Interesting Court Case: RealNetworks vs. the MPAA

The New York Times has a great piece today on a court case that begins in San Francisco today, over the issue of whether you have the right to take a DVD that you own and store a digital copy of that content on your own computer.

From Brad Stone's piece:

    The case is ostensibly about RealDVD, a $30 software program that allows users to save digital copies of Hollywood DVDs to their computers — a capability the movie industry strenuously objects to, worrying that it will stimulate piracy and undermine the budding market for digital downloads.

    But the outcome of the trial, set against the backdrop of plummeting DVD sales, could also have more far-reaching effects on the future capabilities of the DVD player — a device connected to millions of television sets.

    Before it started making RealDVD software for computers, Real was also developing DVD-saving software that it hoped to license to manufacturers of DVD players, according to the company’s executives and legal filings in the case.
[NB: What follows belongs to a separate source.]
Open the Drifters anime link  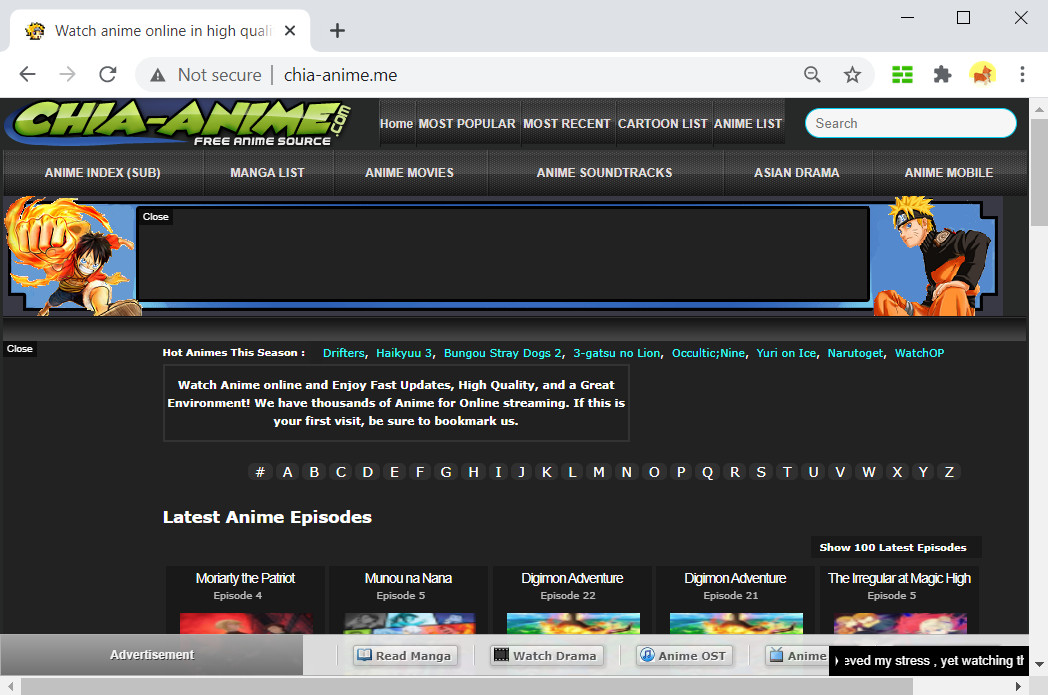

    That software, which the company refers to by its internal name, Facet, would allow companies like Sony, Samsung and Toshiba to sell DVD players capable of making digital copies of all discs, even movie DVDs that have anticopying software, called C.S.S.

    The owners of those devices could save copies of their DVDs to watch later — much as people use digital video recorders like TiVo to save live television programs.


Here's some earlier CinemaTech coverage of the suit, filed last October.

This is just the latest in a line of cases like Sony Corp. vs. Universal (the Betamax case) and MGM vs. Grokster... and the outcome will be important.